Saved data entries
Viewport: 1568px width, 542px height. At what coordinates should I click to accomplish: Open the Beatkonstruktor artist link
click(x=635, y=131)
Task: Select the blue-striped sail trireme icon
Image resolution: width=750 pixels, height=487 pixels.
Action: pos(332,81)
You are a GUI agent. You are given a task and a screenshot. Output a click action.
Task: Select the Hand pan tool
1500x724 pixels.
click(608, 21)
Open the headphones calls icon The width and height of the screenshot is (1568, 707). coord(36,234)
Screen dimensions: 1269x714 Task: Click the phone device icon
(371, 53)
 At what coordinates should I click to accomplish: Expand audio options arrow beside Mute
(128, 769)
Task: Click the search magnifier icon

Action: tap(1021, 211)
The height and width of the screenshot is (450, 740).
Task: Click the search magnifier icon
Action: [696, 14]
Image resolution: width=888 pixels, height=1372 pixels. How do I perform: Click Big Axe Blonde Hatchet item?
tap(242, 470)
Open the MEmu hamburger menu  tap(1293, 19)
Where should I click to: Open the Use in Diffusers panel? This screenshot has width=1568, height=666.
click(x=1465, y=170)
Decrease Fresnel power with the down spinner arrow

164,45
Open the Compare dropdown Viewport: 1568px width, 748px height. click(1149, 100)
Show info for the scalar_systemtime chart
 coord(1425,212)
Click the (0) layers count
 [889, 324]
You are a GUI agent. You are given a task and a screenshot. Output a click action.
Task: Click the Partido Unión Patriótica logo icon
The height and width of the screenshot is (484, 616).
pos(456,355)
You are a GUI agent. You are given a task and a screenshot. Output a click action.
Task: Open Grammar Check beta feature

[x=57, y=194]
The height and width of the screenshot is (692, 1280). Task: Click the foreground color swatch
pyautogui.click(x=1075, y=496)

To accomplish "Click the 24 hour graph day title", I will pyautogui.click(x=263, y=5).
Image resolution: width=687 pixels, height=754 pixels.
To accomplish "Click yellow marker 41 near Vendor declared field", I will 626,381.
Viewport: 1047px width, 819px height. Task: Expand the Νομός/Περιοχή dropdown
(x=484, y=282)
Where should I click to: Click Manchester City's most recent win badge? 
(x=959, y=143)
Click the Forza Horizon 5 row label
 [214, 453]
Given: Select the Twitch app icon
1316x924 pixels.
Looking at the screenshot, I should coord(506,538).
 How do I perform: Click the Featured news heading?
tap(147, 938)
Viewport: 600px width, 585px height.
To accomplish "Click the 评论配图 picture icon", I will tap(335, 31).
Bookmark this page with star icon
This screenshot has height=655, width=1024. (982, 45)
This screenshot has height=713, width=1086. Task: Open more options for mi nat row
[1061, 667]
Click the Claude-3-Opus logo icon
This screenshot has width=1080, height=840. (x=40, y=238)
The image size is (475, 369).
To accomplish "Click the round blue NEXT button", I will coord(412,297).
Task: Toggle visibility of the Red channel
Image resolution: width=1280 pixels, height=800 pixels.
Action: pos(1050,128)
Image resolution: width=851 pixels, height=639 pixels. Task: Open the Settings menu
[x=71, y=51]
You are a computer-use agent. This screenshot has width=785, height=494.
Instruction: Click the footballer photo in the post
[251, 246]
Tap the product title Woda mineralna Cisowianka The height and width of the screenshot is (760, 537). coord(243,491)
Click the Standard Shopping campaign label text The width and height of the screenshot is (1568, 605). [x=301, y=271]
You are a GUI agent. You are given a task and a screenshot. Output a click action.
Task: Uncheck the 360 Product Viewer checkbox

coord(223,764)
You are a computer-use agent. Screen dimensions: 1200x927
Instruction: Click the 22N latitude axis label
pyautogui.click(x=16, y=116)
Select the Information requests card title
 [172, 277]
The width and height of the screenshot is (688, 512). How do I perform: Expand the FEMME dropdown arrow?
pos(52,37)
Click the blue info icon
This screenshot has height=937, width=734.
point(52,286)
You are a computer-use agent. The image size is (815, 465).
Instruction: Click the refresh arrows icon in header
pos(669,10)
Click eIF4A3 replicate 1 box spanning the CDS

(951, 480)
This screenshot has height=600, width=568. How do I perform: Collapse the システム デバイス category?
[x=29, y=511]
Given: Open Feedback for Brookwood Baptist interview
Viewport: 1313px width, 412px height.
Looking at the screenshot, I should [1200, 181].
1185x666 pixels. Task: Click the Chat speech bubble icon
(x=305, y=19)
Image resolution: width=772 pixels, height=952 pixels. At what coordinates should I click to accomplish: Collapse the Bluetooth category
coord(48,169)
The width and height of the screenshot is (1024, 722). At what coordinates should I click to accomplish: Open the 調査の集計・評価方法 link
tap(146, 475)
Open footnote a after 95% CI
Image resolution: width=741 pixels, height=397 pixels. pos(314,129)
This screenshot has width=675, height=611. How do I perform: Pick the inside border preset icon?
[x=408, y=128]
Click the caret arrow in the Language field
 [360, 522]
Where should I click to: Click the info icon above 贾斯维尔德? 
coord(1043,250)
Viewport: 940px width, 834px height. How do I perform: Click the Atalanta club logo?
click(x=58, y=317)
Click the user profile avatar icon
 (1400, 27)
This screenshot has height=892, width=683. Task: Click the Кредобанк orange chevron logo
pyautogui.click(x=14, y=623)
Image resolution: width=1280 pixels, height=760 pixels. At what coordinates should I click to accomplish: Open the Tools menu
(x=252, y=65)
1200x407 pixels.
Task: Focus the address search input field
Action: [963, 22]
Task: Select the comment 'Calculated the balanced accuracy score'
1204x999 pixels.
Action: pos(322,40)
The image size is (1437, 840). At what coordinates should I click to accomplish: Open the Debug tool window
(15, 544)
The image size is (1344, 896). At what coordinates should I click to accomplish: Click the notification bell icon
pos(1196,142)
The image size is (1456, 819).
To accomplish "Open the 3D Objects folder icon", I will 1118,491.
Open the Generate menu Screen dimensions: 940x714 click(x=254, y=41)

▶ _What to produce_: All the entries should be output exactly as given.

▶ _Answer space_:
Viewport: 1568px width, 542px height. At what coordinates should I click to accomplish: Open the Beatkonstruktor artist link
click(x=635, y=131)
Task: Select the blue-striped sail trireme icon
Image resolution: width=750 pixels, height=487 pixels.
Action: pos(332,81)
You are a GUI agent. You are given a task and a screenshot. Output a click action.
Task: Select the Hand pan tool
1500x724 pixels.
click(608, 21)
Open the headphones calls icon The width and height of the screenshot is (1568, 707). coord(36,234)
Screen dimensions: 1269x714 Task: Click the phone device icon
(371, 53)
 At what coordinates should I click to accomplish: Expand audio options arrow beside Mute
(128, 769)
Task: Click the search magnifier icon

Action: tap(1021, 211)
The height and width of the screenshot is (450, 740).
Task: Click the search magnifier icon
Action: [696, 14]
Image resolution: width=888 pixels, height=1372 pixels. How do I perform: Click Big Axe Blonde Hatchet item?
tap(242, 470)
Open the MEmu hamburger menu  tap(1293, 19)
Where should I click to: Open the Use in Diffusers panel? This screenshot has width=1568, height=666.
click(x=1465, y=170)
Decrease Fresnel power with the down spinner arrow

164,45
Open the Compare dropdown Viewport: 1568px width, 748px height. click(1149, 100)
Show info for the scalar_systemtime chart
 coord(1425,212)
Click the (0) layers count
 [889, 324]
You are a GUI agent. You are given a task and a screenshot. Output a click action.
Task: Click the Partido Unión Patriótica logo icon
The height and width of the screenshot is (484, 616).
pos(456,355)
You are a GUI agent. You are given a task and a screenshot. Output a click action.
Task: Open Grammar Check beta feature

[x=57, y=194]
The height and width of the screenshot is (692, 1280). Task: Click the foreground color swatch
pyautogui.click(x=1075, y=496)

To accomplish "Click the 24 hour graph day title", I will pyautogui.click(x=263, y=5).
Image resolution: width=687 pixels, height=754 pixels.
To accomplish "Click yellow marker 41 near Vendor declared field", I will 626,381.
Viewport: 1047px width, 819px height. Task: Expand the Νομός/Περιοχή dropdown
(x=484, y=282)
Where should I click to: Click Manchester City's most recent win badge? 
(x=959, y=143)
Click the Forza Horizon 5 row label
 [214, 453]
Given: Select the Twitch app icon
1316x924 pixels.
Looking at the screenshot, I should coord(506,538).
 How do I perform: Click the Featured news heading?
tap(147, 938)
Viewport: 600px width, 585px height.
To accomplish "Click the 评论配图 picture icon", I will tap(335, 31).
Bookmark this page with star icon
This screenshot has height=655, width=1024. (982, 45)
This screenshot has height=713, width=1086. Task: Open more options for mi nat row
[1061, 667]
Click the Claude-3-Opus logo icon
This screenshot has width=1080, height=840. (x=40, y=238)
The image size is (475, 369).
To accomplish "Click the round blue NEXT button", I will coord(412,297).
Task: Toggle visibility of the Red channel
Image resolution: width=1280 pixels, height=800 pixels.
Action: pos(1050,128)
Image resolution: width=851 pixels, height=639 pixels. Task: Open the Settings menu
[x=71, y=51]
You are a computer-use agent. This screenshot has width=785, height=494.
Instruction: Click the footballer photo in the post
[251, 246]
Tap the product title Woda mineralna Cisowianka The height and width of the screenshot is (760, 537). coord(243,491)
Click the Standard Shopping campaign label text The width and height of the screenshot is (1568, 605). [x=301, y=271]
You are a GUI agent. You are given a task and a screenshot. Output a click action.
Task: Uncheck the 360 Product Viewer checkbox

coord(223,764)
You are a computer-use agent. Screen dimensions: 1200x927
Instruction: Click the 22N latitude axis label
pyautogui.click(x=16, y=116)
Select the Information requests card title
 [172, 277]
The width and height of the screenshot is (688, 512). How do I perform: Expand the FEMME dropdown arrow?
pos(52,37)
Click the blue info icon
This screenshot has height=937, width=734.
point(52,286)
You are a computer-use agent. The image size is (815, 465).
Instruction: Click the refresh arrows icon in header
pos(669,10)
Click eIF4A3 replicate 1 box spanning the CDS

(951, 480)
This screenshot has height=600, width=568. How do I perform: Collapse the システム デバイス category?
[x=29, y=511]
Given: Open Feedback for Brookwood Baptist interview
Viewport: 1313px width, 412px height.
Looking at the screenshot, I should [1200, 181].
1185x666 pixels. Task: Click the Chat speech bubble icon
(x=305, y=19)
Image resolution: width=772 pixels, height=952 pixels. At what coordinates should I click to accomplish: Collapse the Bluetooth category
coord(48,169)
The width and height of the screenshot is (1024, 722). At what coordinates should I click to accomplish: Open the 調査の集計・評価方法 link
tap(146, 475)
Open footnote a after 95% CI
Image resolution: width=741 pixels, height=397 pixels. pos(314,129)
This screenshot has width=675, height=611. How do I perform: Pick the inside border preset icon?
[x=408, y=128]
Click the caret arrow in the Language field
 [360, 522]
Where should I click to: Click the info icon above 贾斯维尔德? 
coord(1043,250)
Viewport: 940px width, 834px height. How do I perform: Click the Atalanta club logo?
click(x=58, y=317)
Click the user profile avatar icon
 (1400, 27)
This screenshot has height=892, width=683. Task: Click the Кредобанк orange chevron logo
pyautogui.click(x=14, y=623)
Image resolution: width=1280 pixels, height=760 pixels. At what coordinates should I click to accomplish: Open the Tools menu
(x=252, y=65)
1200x407 pixels.
Task: Focus the address search input field
Action: [963, 22]
Task: Select the comment 'Calculated the balanced accuracy score'
1204x999 pixels.
Action: pos(322,40)
The image size is (1437, 840). At what coordinates should I click to accomplish: Open the Debug tool window
(15, 544)
The image size is (1344, 896). At what coordinates should I click to accomplish: Click the notification bell icon
pos(1196,142)
The image size is (1456, 819).
To accomplish "Open the 3D Objects folder icon", I will 1118,491.
Open the Generate menu Screen dimensions: 940x714 click(x=254, y=41)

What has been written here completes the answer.